Dans le TGV qui me ramenait à Pris, je suis demeuré pensif. Dans la poche intérieure de ma veste, presque sur mon coeur, sur une feuille pliée en quatre, j’avais griffonné quelques précieuses informations. J’avais tout laissé dormir sous la montagne car rien ne sort jamais des cavernes. Une autre poche zippée renfermait le masque bien sûr. Car comme mon amie me l’avait prédit, je ne pouvais plus m’en séparer.

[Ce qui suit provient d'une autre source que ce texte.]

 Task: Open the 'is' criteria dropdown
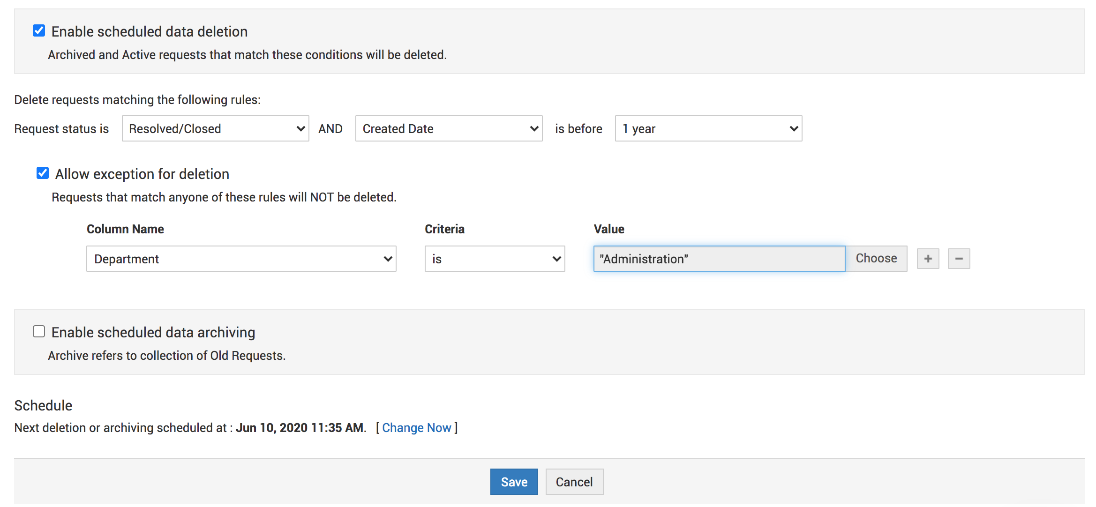495,259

J’en savais plus sur le masque, plus sur ma famille et paradoxalement plus sur ma propre existence. J’imagine que chacun d’entre vous possède ce genre de secret qui le rattache à sa lignée plus étroitement qu’une chaîne d’or tressé. J’étais tellement perdu dans mes réflexions que je ne l’ai même pas remarquée. Mais elle était assise quelques fauteuils plus loin. Son reflet dans la vitre s’était gravé dans mon inconscient Je ne m’en souvins que bien plus tard.

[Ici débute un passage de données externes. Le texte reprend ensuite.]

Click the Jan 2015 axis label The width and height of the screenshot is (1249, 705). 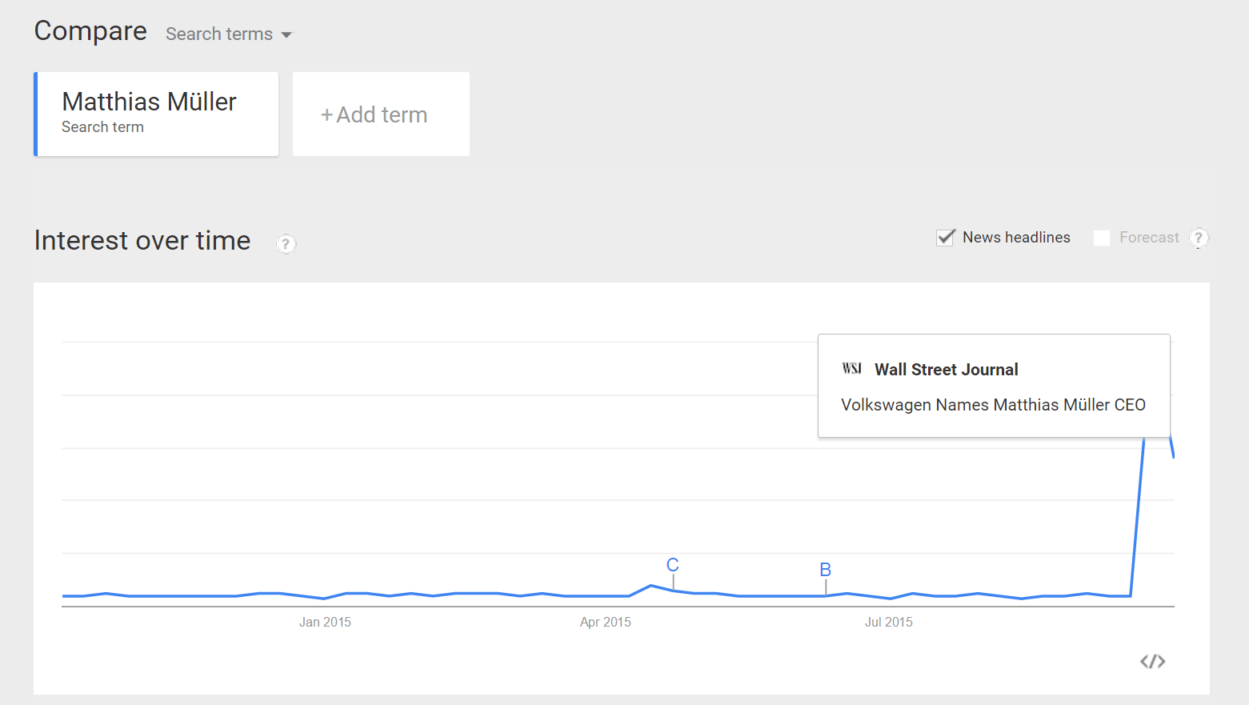[325, 622]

Dès mon retour, j’ai demandé à Louis de veiller à ce que je ne sois pas dérangé. Ce commandement ne souffrait d’aucune exception. Pas même lui. Je savais que je pouvais compter sur sa loyauté mais j’ai néanmoins tourné la clé et condamné la porte. Dans le cabinet des curiosités, le tableau avait encore changé. Mon double ne souriait plus ou précisément son sourire s’était crispé. Le ciel était vide derrière son épaule et on pouvait deviner qu’un personnage encore indéfinissable s’apprêtait à pénétrer le cadre. C’était encore juste une présence évanescente, une ombre qui s’amassait sur la droite de mon personnage. Ma tête dans le tableau semblait être légèrement tournée vers cette présomption d’apparition. Etait-ce pour cela que mon double grimaçait plus qu’il ne souriait? L’avait-il reconnue ?

J’ai empoigné le masque et je l’ai longuement soupesé tout en réfléchissant. Tenais-je le fléau de ma famille ou son symbole le plus abouti? Comme vous, je ne me souviens pas de mes propres parents. Les pensions, les écoles privées et éloignées, les études, tous ces changements fréquents et imprévisibles... cette forme d’éducation qui nous éloigne les uns des autres comme ces galaxies qui s’enfuient les unes des autres depuis l’explosion inflationnaire. Même en fouillant dans mon plus lointain passé, je ne retrouve aucun souvenir de mon père ou de ma mère. Finalement, celui qui pourrait passer pour mon plus proche parent, c’est Louis. Il a toujours été à mes côtés aussi loin que je me souvienne. Il était sur les bancs de la même école que moi. Il était en Suisse quand j’ai changé de pensionnat. Il était mon défenseur rugueux quand j’étais le capitaine de l’équipe de foot de l’université américaine. Oui, Louis est sans doute l’équivalent d’un frère, un frère attentionné mais déférent

Mais n’y tenant plus, j’ai mis le masque en soupirant de contentement. Le junkie qui se fait son fix n’aurait pas éprouvé plus de félicité.